BEGIN Data provided

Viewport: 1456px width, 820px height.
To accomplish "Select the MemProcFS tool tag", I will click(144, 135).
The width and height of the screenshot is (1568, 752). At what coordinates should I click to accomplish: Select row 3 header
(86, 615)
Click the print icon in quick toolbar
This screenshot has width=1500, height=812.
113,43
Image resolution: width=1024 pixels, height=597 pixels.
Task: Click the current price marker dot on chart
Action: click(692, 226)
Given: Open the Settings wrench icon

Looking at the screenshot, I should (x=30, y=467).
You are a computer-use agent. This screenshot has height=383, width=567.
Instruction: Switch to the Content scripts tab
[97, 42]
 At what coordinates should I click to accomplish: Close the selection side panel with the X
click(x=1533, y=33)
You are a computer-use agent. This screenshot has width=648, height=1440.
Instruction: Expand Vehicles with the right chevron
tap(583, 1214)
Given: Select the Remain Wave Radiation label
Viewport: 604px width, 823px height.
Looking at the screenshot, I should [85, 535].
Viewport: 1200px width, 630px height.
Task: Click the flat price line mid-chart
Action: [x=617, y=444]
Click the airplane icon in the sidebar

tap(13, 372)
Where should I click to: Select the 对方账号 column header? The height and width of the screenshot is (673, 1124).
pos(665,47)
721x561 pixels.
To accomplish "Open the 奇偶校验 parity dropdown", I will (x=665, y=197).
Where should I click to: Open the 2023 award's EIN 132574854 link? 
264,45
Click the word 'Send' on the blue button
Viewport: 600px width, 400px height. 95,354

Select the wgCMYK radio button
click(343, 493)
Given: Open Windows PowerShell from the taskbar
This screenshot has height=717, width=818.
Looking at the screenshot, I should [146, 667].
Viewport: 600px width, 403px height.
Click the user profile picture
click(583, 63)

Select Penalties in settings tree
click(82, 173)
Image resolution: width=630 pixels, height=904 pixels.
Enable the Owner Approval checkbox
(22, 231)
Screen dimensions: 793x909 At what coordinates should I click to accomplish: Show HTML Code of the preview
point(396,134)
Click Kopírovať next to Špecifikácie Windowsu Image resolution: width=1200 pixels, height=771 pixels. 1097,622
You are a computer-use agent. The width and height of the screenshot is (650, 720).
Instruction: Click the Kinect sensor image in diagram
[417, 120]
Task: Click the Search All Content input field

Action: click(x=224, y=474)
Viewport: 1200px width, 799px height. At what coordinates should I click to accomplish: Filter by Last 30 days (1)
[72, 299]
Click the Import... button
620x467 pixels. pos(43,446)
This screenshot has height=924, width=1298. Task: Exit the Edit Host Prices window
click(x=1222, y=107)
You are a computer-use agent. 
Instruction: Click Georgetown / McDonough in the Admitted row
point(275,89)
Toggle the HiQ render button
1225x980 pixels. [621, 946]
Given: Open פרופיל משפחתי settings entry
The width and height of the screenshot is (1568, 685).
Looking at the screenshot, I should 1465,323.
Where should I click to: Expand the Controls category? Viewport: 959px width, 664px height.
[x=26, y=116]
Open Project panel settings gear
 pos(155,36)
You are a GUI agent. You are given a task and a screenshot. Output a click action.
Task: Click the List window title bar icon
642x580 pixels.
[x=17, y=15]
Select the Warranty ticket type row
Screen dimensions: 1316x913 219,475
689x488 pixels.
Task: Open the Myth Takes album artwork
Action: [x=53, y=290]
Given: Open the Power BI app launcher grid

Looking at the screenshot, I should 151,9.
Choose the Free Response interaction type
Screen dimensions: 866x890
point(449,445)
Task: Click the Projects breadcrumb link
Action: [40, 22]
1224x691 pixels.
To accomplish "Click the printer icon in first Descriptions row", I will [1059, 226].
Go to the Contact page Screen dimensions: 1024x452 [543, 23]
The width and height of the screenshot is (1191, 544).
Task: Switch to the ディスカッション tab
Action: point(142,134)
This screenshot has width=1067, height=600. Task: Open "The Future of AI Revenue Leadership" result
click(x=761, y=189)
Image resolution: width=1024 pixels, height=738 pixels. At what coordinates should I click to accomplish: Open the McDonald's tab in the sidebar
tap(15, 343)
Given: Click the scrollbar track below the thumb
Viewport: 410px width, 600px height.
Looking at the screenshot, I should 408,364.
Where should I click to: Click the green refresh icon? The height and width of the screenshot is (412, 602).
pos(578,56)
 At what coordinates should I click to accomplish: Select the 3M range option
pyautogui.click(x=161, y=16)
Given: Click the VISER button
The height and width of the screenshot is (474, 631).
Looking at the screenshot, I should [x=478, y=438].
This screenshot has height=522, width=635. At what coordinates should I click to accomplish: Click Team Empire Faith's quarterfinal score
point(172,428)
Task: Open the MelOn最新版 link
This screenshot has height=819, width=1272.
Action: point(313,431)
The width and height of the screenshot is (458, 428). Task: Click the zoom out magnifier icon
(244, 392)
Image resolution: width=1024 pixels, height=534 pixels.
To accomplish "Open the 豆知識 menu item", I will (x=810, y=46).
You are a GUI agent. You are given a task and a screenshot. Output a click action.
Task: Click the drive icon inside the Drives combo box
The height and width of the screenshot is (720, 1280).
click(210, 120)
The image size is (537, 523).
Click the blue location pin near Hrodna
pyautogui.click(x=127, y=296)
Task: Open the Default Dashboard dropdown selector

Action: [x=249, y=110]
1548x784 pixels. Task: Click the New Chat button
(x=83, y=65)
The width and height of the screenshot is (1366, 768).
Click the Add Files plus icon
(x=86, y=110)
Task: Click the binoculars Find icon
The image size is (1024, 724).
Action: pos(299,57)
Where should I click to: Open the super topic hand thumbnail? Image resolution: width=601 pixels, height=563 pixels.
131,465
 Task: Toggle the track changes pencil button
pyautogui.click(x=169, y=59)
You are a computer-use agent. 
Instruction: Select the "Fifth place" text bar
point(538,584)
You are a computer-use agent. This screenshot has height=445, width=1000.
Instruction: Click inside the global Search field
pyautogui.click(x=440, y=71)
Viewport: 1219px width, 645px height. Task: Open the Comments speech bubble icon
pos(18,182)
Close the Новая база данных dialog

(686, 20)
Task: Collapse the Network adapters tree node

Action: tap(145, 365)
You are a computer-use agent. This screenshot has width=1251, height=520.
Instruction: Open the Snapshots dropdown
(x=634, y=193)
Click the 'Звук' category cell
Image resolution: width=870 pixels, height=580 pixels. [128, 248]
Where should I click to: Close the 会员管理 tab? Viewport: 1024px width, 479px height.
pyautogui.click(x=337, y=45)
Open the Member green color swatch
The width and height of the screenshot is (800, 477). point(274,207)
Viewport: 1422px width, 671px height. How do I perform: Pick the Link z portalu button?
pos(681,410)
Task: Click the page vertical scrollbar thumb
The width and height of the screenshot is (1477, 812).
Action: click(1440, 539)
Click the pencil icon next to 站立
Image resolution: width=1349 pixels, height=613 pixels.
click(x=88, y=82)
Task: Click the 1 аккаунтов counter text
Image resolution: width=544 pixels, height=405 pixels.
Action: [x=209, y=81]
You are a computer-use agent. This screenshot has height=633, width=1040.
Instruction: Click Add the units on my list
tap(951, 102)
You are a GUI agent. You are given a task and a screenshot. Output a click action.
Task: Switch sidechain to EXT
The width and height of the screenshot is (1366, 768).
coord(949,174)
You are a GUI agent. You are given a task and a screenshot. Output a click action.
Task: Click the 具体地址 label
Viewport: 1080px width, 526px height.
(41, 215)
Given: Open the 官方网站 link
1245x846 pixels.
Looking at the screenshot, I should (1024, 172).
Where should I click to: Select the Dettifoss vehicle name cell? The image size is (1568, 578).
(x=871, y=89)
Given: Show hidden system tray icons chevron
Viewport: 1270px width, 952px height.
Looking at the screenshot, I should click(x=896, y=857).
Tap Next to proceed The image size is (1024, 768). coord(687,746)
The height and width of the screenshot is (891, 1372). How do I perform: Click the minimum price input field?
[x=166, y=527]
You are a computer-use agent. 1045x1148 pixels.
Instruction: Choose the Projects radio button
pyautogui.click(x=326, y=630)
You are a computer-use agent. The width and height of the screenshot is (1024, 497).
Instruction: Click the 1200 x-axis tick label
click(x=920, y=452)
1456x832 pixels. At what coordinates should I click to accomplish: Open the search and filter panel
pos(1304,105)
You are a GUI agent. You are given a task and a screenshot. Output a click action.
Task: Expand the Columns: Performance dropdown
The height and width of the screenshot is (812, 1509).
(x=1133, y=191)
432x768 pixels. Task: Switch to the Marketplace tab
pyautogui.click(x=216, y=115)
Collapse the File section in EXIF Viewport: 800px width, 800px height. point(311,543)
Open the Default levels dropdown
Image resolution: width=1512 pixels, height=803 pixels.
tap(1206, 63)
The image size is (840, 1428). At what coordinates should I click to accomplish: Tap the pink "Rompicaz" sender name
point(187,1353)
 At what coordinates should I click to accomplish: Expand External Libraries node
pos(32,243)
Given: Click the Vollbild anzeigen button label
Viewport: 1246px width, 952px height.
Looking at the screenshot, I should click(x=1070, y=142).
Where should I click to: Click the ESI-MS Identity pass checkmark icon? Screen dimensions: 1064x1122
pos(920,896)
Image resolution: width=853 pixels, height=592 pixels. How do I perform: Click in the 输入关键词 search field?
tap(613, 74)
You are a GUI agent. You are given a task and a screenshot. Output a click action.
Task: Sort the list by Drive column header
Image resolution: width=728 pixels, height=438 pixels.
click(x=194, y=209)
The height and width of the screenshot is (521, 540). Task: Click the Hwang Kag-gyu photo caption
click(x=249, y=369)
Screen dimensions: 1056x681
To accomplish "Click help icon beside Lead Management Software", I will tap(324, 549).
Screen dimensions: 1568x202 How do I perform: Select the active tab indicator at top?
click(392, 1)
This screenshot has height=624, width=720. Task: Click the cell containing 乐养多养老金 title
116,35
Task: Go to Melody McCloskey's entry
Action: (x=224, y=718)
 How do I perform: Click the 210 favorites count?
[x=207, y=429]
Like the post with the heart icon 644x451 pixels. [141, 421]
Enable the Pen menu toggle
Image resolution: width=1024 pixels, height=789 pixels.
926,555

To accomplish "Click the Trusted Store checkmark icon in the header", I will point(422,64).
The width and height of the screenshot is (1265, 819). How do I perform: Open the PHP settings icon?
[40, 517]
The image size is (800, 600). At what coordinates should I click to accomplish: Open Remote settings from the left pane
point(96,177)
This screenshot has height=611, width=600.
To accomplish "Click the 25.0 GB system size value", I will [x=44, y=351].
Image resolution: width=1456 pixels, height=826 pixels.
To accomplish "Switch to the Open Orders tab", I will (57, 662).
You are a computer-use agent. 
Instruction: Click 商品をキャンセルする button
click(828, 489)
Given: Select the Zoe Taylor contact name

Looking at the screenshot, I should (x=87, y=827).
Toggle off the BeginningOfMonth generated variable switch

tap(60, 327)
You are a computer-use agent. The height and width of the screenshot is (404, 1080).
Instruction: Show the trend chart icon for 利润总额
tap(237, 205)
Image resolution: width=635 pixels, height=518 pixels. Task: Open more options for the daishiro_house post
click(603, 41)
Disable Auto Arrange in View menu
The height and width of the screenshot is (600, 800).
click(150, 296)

END Data provided

→ Brief
Tell how many lines above contain the word "scrollbar". Give the number alone.

→ The completed task
2